By Purvi Agarwal and Shubham Batra
(Reuters) -British equities ended the week on a sour note after stronger-than-expected GDP data spurred worries over interest rate cuts by the Bank of England, while U.S. inflation reading for May boosted market sentiment.
The FTSE 100 slid 0.2% to logged its first monthly decline in four. However, the index was up for a fourth consecutive quarter.
The midcap FTSE 250 index was also down 0.2%, logging weekly and monthly losses.
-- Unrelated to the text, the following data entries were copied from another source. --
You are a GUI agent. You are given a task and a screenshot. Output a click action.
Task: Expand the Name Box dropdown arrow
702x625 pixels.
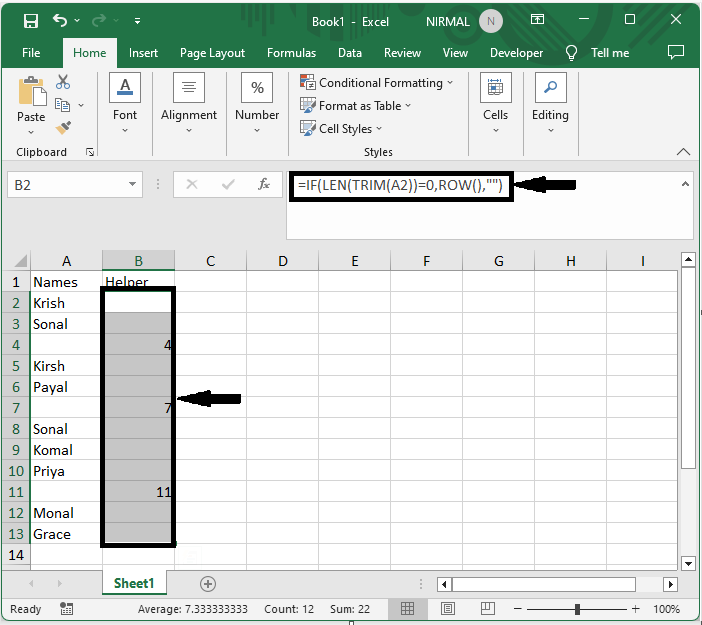(x=132, y=184)
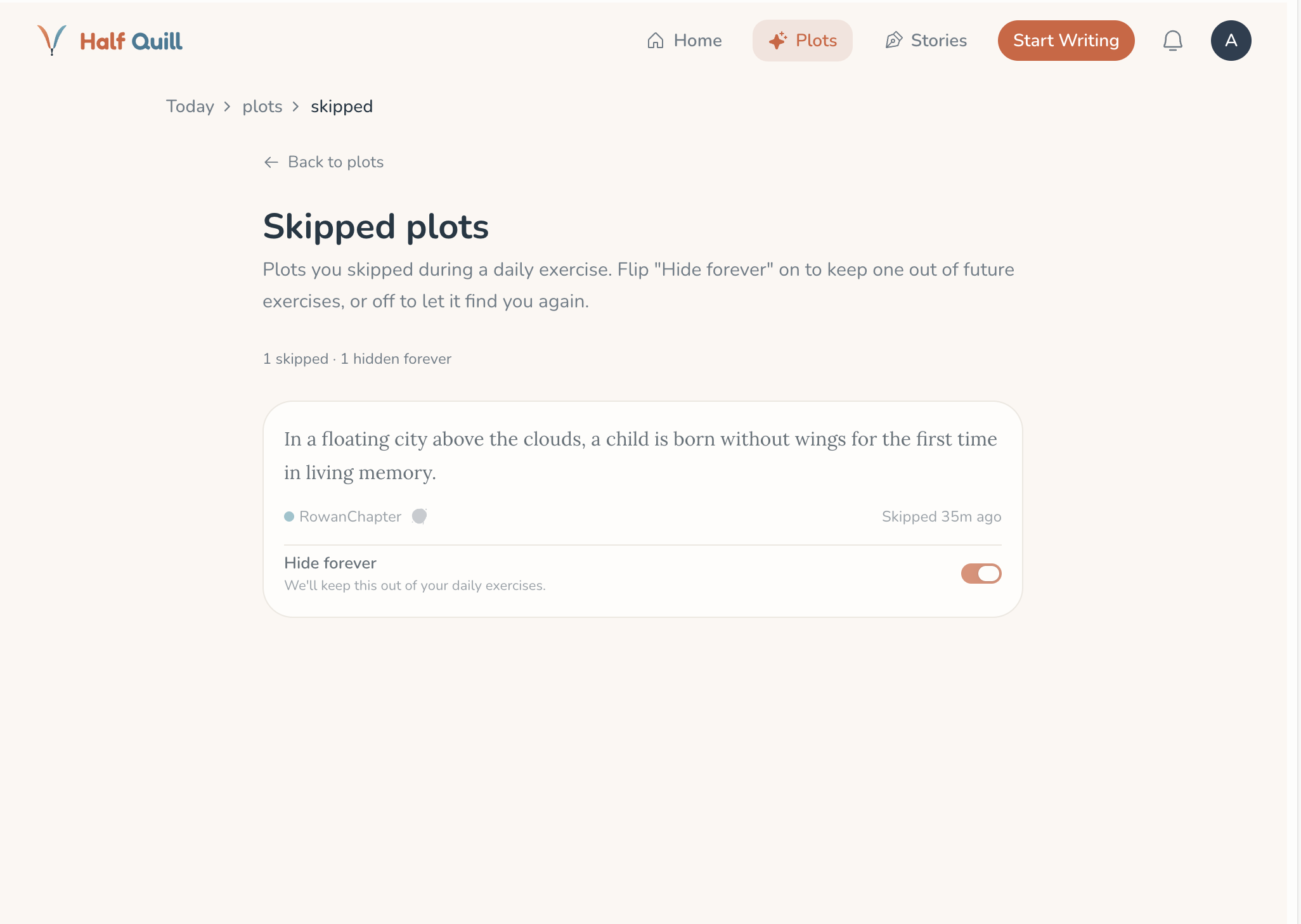
Task: Follow the Back to plots link
Action: [323, 162]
Britain’s economy grew 0.7% in the first three months of this year, compared with the previous quarter, and came in above an estimate of 0.6% growth, official figures showed.
The figures came in as Britons are set to vote on July 4 in a parliamentary election, which opinion polls suggest will see Labour Party leader Keir Starmer replace Conservative Rishi Sunak as prime minister.
The personal goods sector led the declines, falling 2.4% as Telsey Advisory Group cut target price on Burberry to 1000p from 1300p.
Energy shares led the sectoral gains with 0.7% as expectations of a rate cut by the U.S. Fed buoyed oil prices, while Real Estate Investment Trusts rose 0.5%.
In the U.S., the personal consumption expenditure numbers showed inflation moderating in line with expectations, strengthening hopes for early interest rate cuts this year.
Shares of sportswear brand JD Sports Fashion sank 5.4% and slipped to the bottom of the FTSE 100 after Nike forecast a surprise revenue fall in 2025 on Thursday.